12.4 T-Shirt Sizing


12.4 T-Shirt Sizing

Nontechnical stakeholders often want (and need) to make decisions about project scope during the wide part of the Cone of Uncertainty. A good estimator will refuse to provide highly precise estimates while the project is still in the wide part of the Cone. Sales and marketing staff will say, "How can I know whether I want that feature if I don't know how much it costs?" And a good estimator will say, "I can't tell you what it will cost until we've done more detailed requirements work." It would appear that the two groups are at an impasse.

This impasse can be broken by realizing that the goal of software estimation is not pinpoint accuracy but estimates that are accurate enough to support effective project control. In this case, nontechnical stakeholders are typically not asking for an estimate in staff hours. They are asking whether a specific feature is a mouse, rabbit, dog, or elephant. This observation leads to a very useful estimation approach called t-shirt sizing.

In this approach, the developers classify each feature's size relative to other features as Small, Medium, Large, or Extra Large. In parallel, the customer, marketing, sales, or other nontechnical stakeholders classify each feature's business value on the same scale. These two sets of entries are then combined, as shown in Table 12-13.

Table 12-13: Example of Using T-Shirt Sizing to Classify Features by Business Value and Development Cost

Feature

Business Value

Development Cost

Feature A

Large

Small

Feature B

Small

Large

Feature C

Large

Large

Feature D

Medium

Medium

Feature E

Medium

Large

Feature F

Large

Medium

Feature G

Small

Small

Feature H

Small

Medium

  

Feature ZZ

Small

Small

Creating this sort of relationship between business value and development cost allows the nontechnical stakeholder to say things like, "If the cost of Feature B is Large, I don't want it, because the value is only Small." This is a tremendously useful decision to be able to make early in the life cycle of that feature. If you were instead to carry that feature through some amount of detailed requirements, architecture, design, and so on, you would be expending effort on a feature that ultimately isn't cost justified. In software, a quick "No" answer has great value. T-shirt sizing allows for early-in-the-project decisions to rule out features so that you don't need to carry those features further into the Cone of Uncertainty.

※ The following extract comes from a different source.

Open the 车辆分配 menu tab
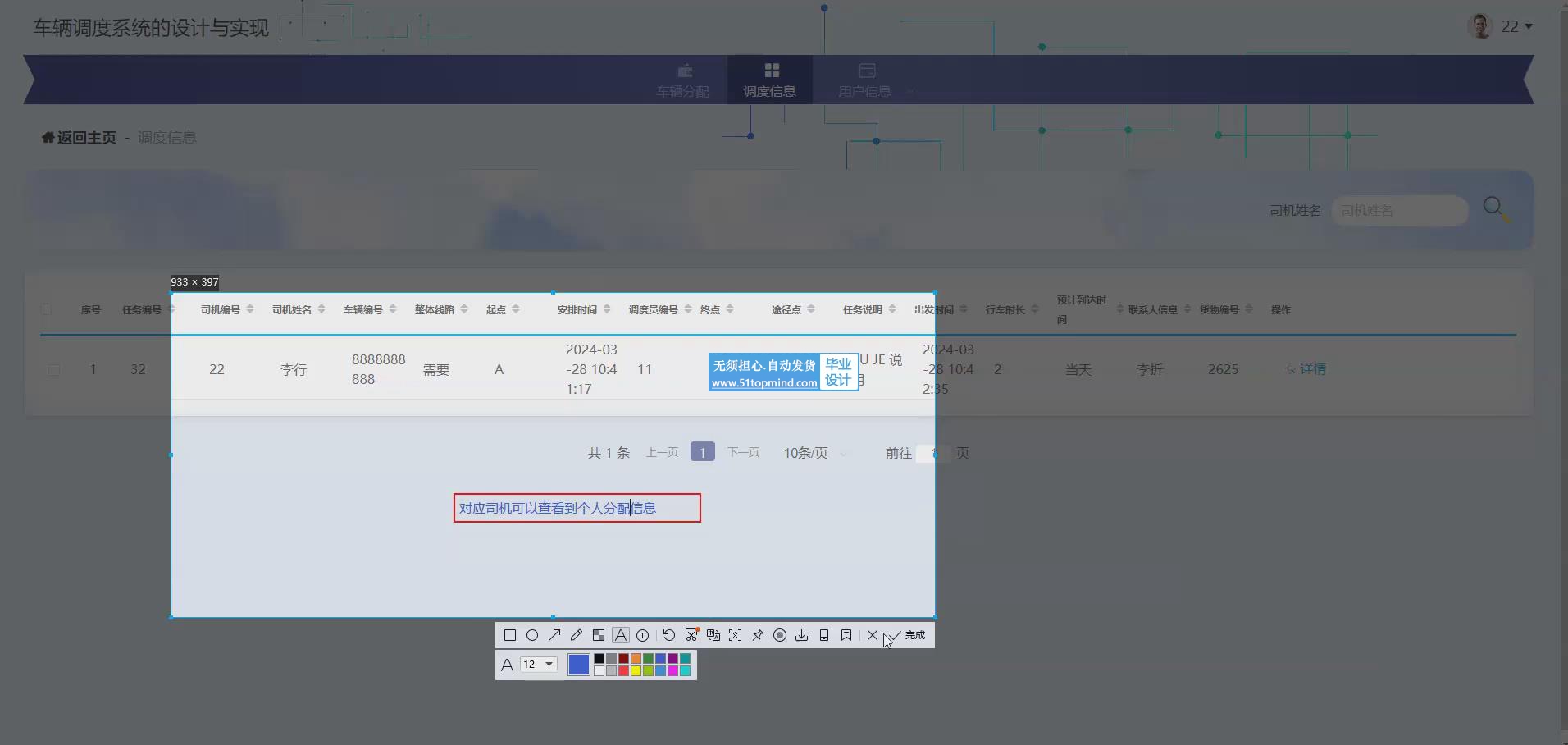Viewport: 1568px width, 745px height. 682,80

The discussion about what to carry and what to cut is easier if the feature list can be sorted into a rough cost/benefit order. Typically, that is done by assigning a net business value number (another unitless measure) based on the combination of development cost and business value. Table 12-14 shows one possible scheme for assigning net business value. You can use this scheme or come up with one that seems to more accurately reflect the values in your environment.

Table 12-14: Net Business Value Based on Ratio of Development Cost to Business Value

Development Cost

Business Value

Extra Large

Large

Medium

Small

Extra Large

0

4

6

7

Large

-4

0

2

3

Medium

-6

-2

0

1

Small

-7

-3

-1

0

This sort of net business value lookup table allows you to add a third column to the original value/cost table (Table 12-13) and to sort that table by net business value, as shown in Table 12-15.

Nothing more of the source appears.